Cancer is a global concern as the incidence rates of cancer continue to increase despite new treatment modalities. The number of cancer survivors are also on the rise prolonging their life beyond the 5-year period. From being aware of the risk for cancer to results of screening, definitive diagnosis, undergoing treatment and survivorship, patients experience physiological as well as psychological ill health and reduced well-being. There are growing health promotion strategies to support patients with cancer. Most of these interventions focused on increasing patients’ knowledge, attitudes, and behaviors in changing their lifestyle as well as managing the problematic and debilitating treatment-related symptoms they continue to experience as cancer survivors. The Salutogenic model of health and specifically the SOC has been widely and effectively used in health promotion interventions. It is suggested that health care professionals use these evidence-based interventions appropriately within their sociocultural context. Table 17.1 provides a summary of health promoting interventions presented in this chapter.

Table 17.1 Summary of health promotion interventions for cancer patients

Take Home Messages

  • Cancer patients have reduced psychological well-being and increased stress, anxiety, and depressive symptoms.

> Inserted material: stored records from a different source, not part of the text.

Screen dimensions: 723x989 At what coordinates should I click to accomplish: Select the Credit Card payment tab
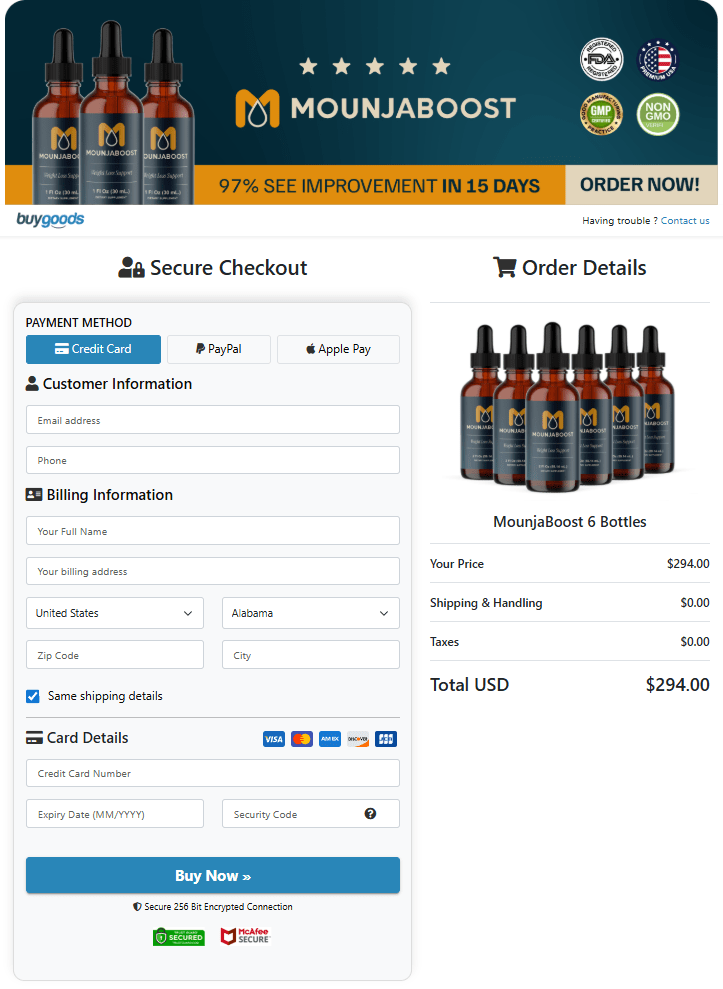coord(93,349)
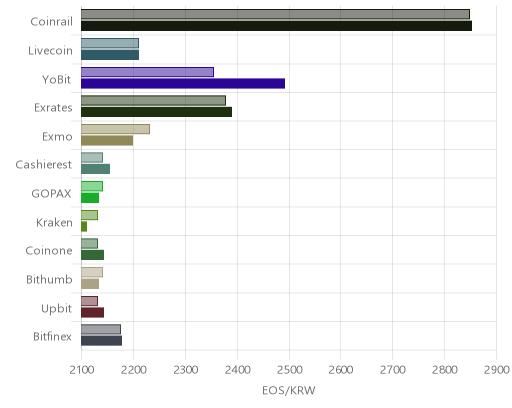
Task: Select the light purple YoBit bar
Action: pos(147,72)
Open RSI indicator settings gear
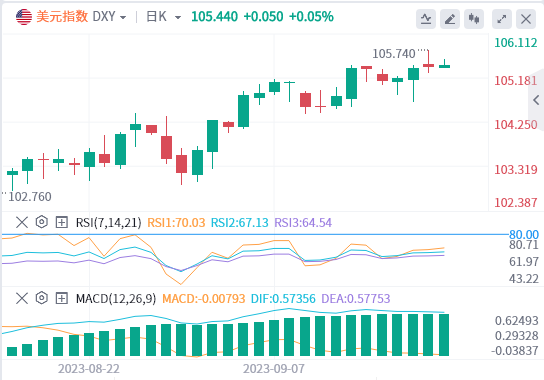 (42, 222)
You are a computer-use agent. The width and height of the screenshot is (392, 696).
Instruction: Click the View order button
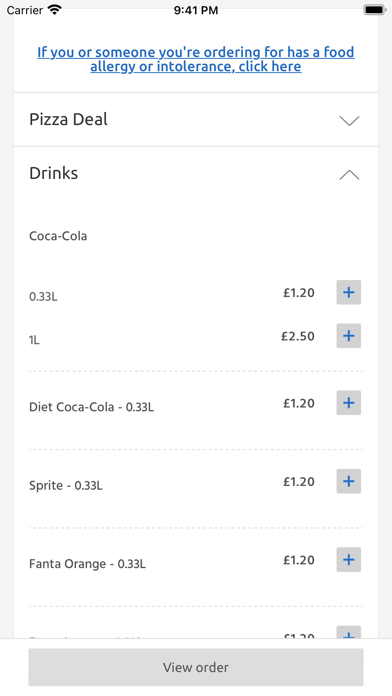(196, 667)
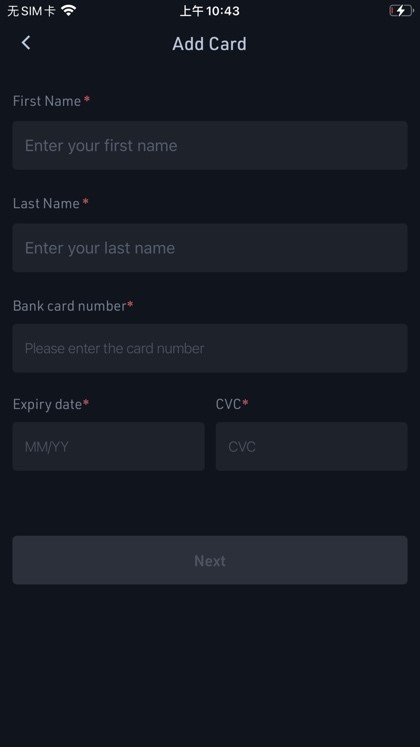Viewport: 420px width, 747px height.
Task: Focus the card number input field
Action: pyautogui.click(x=210, y=348)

  • The Salutogenic health theory that focuses on the origins of health and psychological well-being can be used to guide health promotion interventions in patients with cancer.

  • A high SOC reflects a coping capacity of cancer patients to deal with everyday life stressors and consists of three elements: comprehensibility, manageability, and meaningfulness.

  • Innovative health promotion interventions such as art therapy, auricular therapy, mindfulness, web-based instant messaging, physical exercise, psychoeducational manuals, and other nonpharmacological therapies are needed to strengthen SOC in patients with cancer.